A Comissão de Agricultura, Pecuária, Abastecimento e Desenvolvimento Rural da Câmara dos Deputados aprovou o Projeto de Lei 292/25, que autoriza a fixação do preço do arrendamento de terras em quantidade fixa de produtos obtidos na atividade rural, ou em valor equivalente em dinheiro. A relatora, deputada Daniela Reinehr (PL-SC), defendeu que a proposta apenas reconhece uma prática consolidada no meio rural, que hoje é considerada ilegal pelo Decreto 59.566/66.
O que muda com o projeto
Atualmente, o Estatuto da Terra e sua regulamentação proíbem que o preço do arrendamento rural seja ajustado em quantidade fixa de produtos, permitindo apenas que o pagamento seja feito em produto, desde que o valor seja fixado em dinheiro. A proposta aprovada altera essa regra, permitindo que os contratos de arrendamento possam ser firmados diretamente em produto, prática comum em diversas regiões agrícolas do país.

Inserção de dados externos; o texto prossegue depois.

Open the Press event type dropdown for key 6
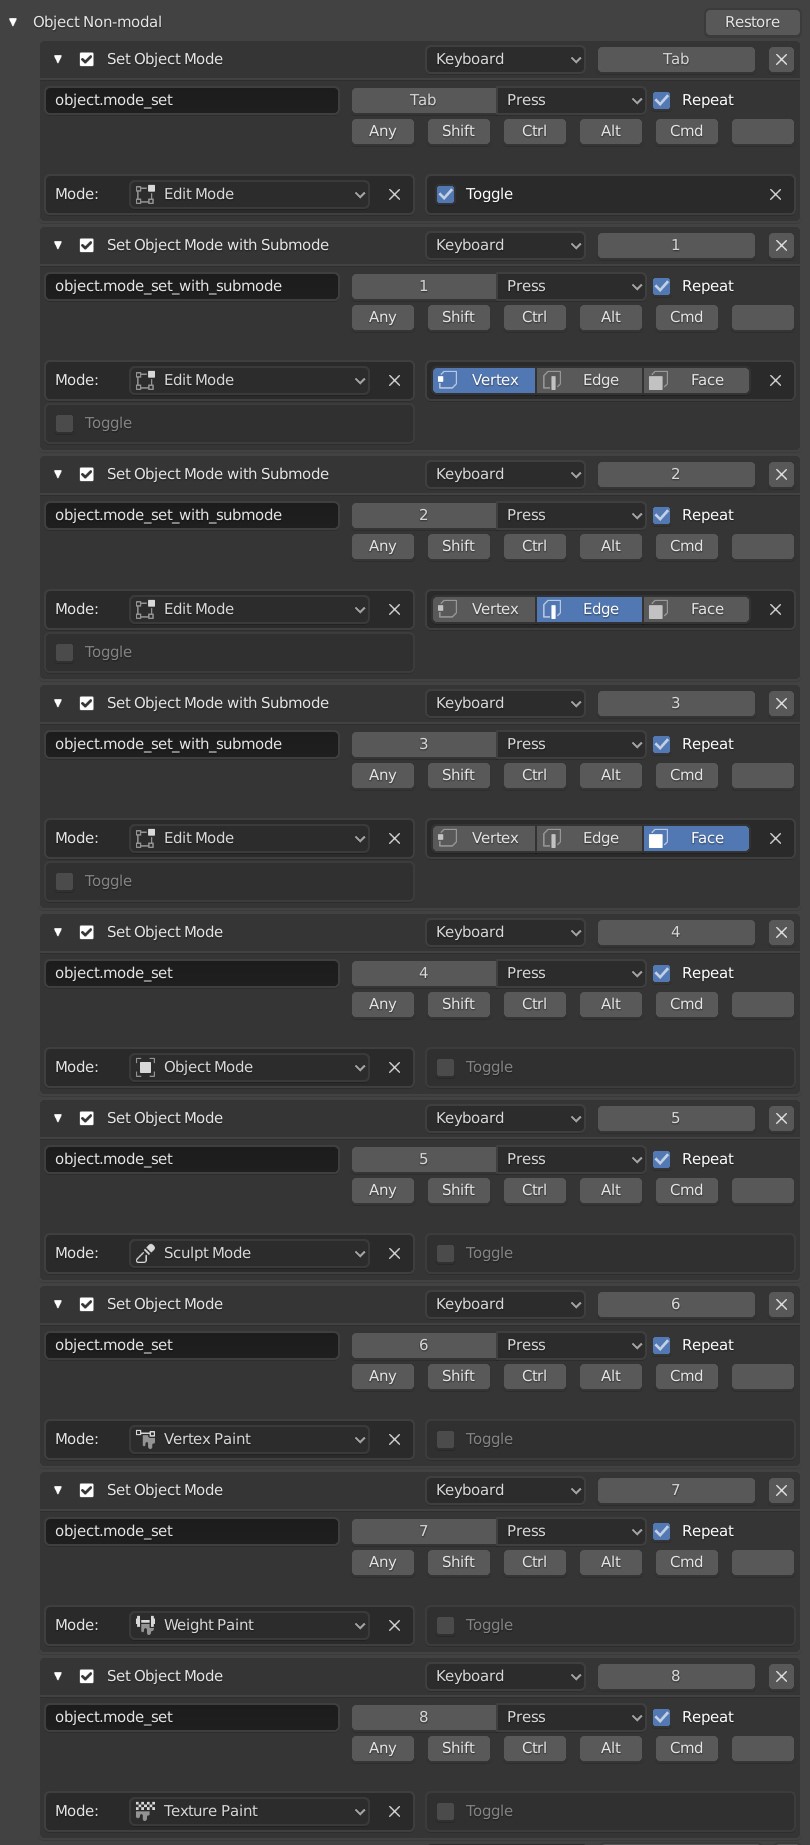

Segundo os defensores do projeto, a mudança prestigia a autonomia das partes e traz mais segurança jurídica, retirando da ilegalidade contratos já praticados no setor. O deputado Pezenti (MDB-SC), autor do texto, argumenta que a proposta beneficia tanto proprietários quanto arrendatários, ao permitir a negociação conforme o contexto econômico e as condições do contrato.
O projeto tramita em caráter conclusivo e ainda será analisado pela Comissão de Constituição e Justiça e de Cidadania (CCJ). Se aprovado, segue para o Senado.